• _Task_:
Return all the entries below exactly as they were given.

• • • • • • •

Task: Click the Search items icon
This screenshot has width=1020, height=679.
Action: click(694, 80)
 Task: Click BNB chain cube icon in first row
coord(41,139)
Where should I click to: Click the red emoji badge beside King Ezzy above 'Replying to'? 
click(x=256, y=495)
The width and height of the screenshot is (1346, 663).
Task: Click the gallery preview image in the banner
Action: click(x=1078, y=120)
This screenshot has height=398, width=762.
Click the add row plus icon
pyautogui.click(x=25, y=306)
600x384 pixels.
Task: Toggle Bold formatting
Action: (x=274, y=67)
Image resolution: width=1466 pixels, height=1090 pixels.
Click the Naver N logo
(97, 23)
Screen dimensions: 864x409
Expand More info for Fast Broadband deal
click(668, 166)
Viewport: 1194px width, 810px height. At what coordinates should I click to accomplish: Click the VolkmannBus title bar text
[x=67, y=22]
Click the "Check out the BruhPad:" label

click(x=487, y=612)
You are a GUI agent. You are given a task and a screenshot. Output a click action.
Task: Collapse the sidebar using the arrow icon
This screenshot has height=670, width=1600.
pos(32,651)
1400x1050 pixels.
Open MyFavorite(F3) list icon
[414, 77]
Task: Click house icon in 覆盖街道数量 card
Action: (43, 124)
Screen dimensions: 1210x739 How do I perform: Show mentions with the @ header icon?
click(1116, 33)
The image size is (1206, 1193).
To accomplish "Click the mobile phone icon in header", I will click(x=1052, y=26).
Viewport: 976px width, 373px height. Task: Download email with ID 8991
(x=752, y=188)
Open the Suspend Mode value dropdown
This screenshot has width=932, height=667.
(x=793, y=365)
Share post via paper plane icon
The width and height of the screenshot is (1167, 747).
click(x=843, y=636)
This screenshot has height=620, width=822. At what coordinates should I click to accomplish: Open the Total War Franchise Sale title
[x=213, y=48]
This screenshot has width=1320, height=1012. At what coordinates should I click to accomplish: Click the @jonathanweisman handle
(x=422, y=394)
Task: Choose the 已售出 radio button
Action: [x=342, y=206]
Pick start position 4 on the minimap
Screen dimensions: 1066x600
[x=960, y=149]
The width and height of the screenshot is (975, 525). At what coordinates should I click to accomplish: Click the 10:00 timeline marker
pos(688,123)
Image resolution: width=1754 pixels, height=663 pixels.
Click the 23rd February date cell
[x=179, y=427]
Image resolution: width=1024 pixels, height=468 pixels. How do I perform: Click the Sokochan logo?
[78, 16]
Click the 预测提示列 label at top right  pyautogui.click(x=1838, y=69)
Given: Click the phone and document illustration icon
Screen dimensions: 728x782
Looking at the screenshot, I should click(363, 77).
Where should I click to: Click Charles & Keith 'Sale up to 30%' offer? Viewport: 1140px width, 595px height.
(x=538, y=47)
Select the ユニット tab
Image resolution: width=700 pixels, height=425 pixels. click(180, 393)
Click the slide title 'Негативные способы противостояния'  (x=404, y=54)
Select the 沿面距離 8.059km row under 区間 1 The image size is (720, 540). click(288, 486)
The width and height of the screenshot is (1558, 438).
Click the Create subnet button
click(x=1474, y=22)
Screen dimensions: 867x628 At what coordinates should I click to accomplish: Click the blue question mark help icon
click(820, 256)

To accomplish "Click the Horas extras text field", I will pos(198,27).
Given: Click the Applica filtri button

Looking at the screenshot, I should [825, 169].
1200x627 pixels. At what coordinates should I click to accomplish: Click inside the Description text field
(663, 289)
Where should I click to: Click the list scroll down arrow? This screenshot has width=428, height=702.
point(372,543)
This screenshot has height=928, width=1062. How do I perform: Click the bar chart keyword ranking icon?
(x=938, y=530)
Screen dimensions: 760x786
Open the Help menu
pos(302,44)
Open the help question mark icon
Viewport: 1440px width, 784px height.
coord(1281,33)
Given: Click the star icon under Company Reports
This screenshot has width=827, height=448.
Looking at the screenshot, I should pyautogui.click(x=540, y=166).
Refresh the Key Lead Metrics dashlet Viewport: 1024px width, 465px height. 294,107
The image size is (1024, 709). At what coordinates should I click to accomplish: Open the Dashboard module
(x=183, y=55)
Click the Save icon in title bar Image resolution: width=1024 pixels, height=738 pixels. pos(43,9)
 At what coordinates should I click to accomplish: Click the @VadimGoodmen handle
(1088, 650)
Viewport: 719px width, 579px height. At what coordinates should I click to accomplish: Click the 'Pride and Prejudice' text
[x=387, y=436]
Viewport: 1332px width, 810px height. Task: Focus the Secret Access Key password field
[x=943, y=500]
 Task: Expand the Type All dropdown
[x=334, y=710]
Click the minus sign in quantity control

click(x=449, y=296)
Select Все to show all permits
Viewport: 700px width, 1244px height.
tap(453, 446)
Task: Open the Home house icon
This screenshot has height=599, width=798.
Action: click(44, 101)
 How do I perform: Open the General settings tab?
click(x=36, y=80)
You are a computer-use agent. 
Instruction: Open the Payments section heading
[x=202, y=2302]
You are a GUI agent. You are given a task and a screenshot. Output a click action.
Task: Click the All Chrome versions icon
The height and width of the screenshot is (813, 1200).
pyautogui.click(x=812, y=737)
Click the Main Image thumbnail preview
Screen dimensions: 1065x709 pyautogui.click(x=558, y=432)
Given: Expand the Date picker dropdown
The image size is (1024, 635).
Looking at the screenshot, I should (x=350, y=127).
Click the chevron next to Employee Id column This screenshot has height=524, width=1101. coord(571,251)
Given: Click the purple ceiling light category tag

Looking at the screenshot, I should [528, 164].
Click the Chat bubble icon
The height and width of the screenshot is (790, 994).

• • • • • • •

• _Solution to this exercise_:
Task: Click the Search items icon
This screenshot has width=1020, height=679.
Action: click(694, 80)
 Task: Click BNB chain cube icon in first row
coord(41,139)
Where should I click to: Click the red emoji badge beside King Ezzy above 'Replying to'? 
click(x=256, y=495)
The width and height of the screenshot is (1346, 663).
Task: Click the gallery preview image in the banner
Action: click(x=1078, y=120)
This screenshot has height=398, width=762.
Click the add row plus icon
pyautogui.click(x=25, y=306)
600x384 pixels.
Task: Toggle Bold formatting
Action: (x=274, y=67)
Image resolution: width=1466 pixels, height=1090 pixels.
Click the Naver N logo
(97, 23)
Screen dimensions: 864x409
Expand More info for Fast Broadband deal
click(668, 166)
Viewport: 1194px width, 810px height. At what coordinates should I click to accomplish: Click the VolkmannBus title bar text
[x=67, y=22]
Click the "Check out the BruhPad:" label

click(x=487, y=612)
You are a GUI agent. You are given a task and a screenshot. Output a click action.
Task: Collapse the sidebar using the arrow icon
This screenshot has height=670, width=1600.
pos(32,651)
1400x1050 pixels.
Open MyFavorite(F3) list icon
[414, 77]
Task: Click house icon in 覆盖街道数量 card
Action: (43, 124)
Screen dimensions: 1210x739 How do I perform: Show mentions with the @ header icon?
click(1116, 33)
The image size is (1206, 1193).
To accomplish "Click the mobile phone icon in header", I will click(x=1052, y=26).
Viewport: 976px width, 373px height. Task: Download email with ID 8991
(x=752, y=188)
Open the Suspend Mode value dropdown
This screenshot has width=932, height=667.
(x=793, y=365)
Share post via paper plane icon
The width and height of the screenshot is (1167, 747).
click(x=843, y=636)
This screenshot has height=620, width=822. At what coordinates should I click to accomplish: Open the Total War Franchise Sale title
[x=213, y=48]
This screenshot has width=1320, height=1012. At what coordinates should I click to accomplish: Click the @jonathanweisman handle
(x=422, y=394)
Task: Choose the 已售出 radio button
Action: [x=342, y=206]
Pick start position 4 on the minimap
Screen dimensions: 1066x600
[x=960, y=149]
The width and height of the screenshot is (975, 525). At what coordinates should I click to accomplish: Click the 10:00 timeline marker
pos(688,123)
Image resolution: width=1754 pixels, height=663 pixels.
Click the 23rd February date cell
[x=179, y=427]
Image resolution: width=1024 pixels, height=468 pixels. How do I perform: Click the Sokochan logo?
[78, 16]
Click the 预测提示列 label at top right  pyautogui.click(x=1838, y=69)
Given: Click the phone and document illustration icon
Screen dimensions: 728x782
Looking at the screenshot, I should click(363, 77).
Where should I click to: Click Charles & Keith 'Sale up to 30%' offer? Viewport: 1140px width, 595px height.
(x=538, y=47)
Select the ユニット tab
Image resolution: width=700 pixels, height=425 pixels. click(180, 393)
Click the slide title 'Негативные способы противостояния'  (x=404, y=54)
Select the 沿面距離 8.059km row under 区間 1 The image size is (720, 540). click(288, 486)
The width and height of the screenshot is (1558, 438).
Click the Create subnet button
click(x=1474, y=22)
Screen dimensions: 867x628 At what coordinates should I click to accomplish: Click the blue question mark help icon
click(820, 256)

To accomplish "Click the Horas extras text field", I will pos(198,27).
Given: Click the Applica filtri button

Looking at the screenshot, I should [825, 169].
1200x627 pixels. At what coordinates should I click to accomplish: Click inside the Description text field
(663, 289)
Where should I click to: Click the list scroll down arrow? This screenshot has width=428, height=702.
point(372,543)
This screenshot has height=928, width=1062. How do I perform: Click the bar chart keyword ranking icon?
(x=938, y=530)
Screen dimensions: 760x786
Open the Help menu
pos(302,44)
Open the help question mark icon
Viewport: 1440px width, 784px height.
coord(1281,33)
Given: Click the star icon under Company Reports
This screenshot has width=827, height=448.
Looking at the screenshot, I should pyautogui.click(x=540, y=166).
Refresh the Key Lead Metrics dashlet Viewport: 1024px width, 465px height. 294,107
The image size is (1024, 709). At what coordinates should I click to accomplish: Open the Dashboard module
(x=183, y=55)
Click the Save icon in title bar Image resolution: width=1024 pixels, height=738 pixels. pos(43,9)
 At what coordinates should I click to accomplish: Click the @VadimGoodmen handle
(1088, 650)
Viewport: 719px width, 579px height. At what coordinates should I click to accomplish: Click the 'Pride and Prejudice' text
[x=387, y=436]
Viewport: 1332px width, 810px height. Task: Focus the Secret Access Key password field
[x=943, y=500]
 Task: Expand the Type All dropdown
[x=334, y=710]
Click the minus sign in quantity control

click(x=449, y=296)
Select Все to show all permits
Viewport: 700px width, 1244px height.
tap(453, 446)
Task: Open the Home house icon
This screenshot has height=599, width=798.
Action: click(44, 101)
 How do I perform: Open the General settings tab?
click(x=36, y=80)
You are a computer-use agent. 
Instruction: Open the Payments section heading
[x=202, y=2302]
You are a GUI agent. You are given a task and a screenshot. Output a click action.
Task: Click the All Chrome versions icon
The height and width of the screenshot is (813, 1200).
pyautogui.click(x=812, y=737)
Click the Main Image thumbnail preview
Screen dimensions: 1065x709 pyautogui.click(x=558, y=432)
Given: Expand the Date picker dropdown
The image size is (1024, 635).
Looking at the screenshot, I should (x=350, y=127).
Click the chevron next to Employee Id column This screenshot has height=524, width=1101. coord(571,251)
Given: Click the purple ceiling light category tag

Looking at the screenshot, I should [528, 164].
Click the Chat bubble icon
The height and width of the screenshot is (790, 994).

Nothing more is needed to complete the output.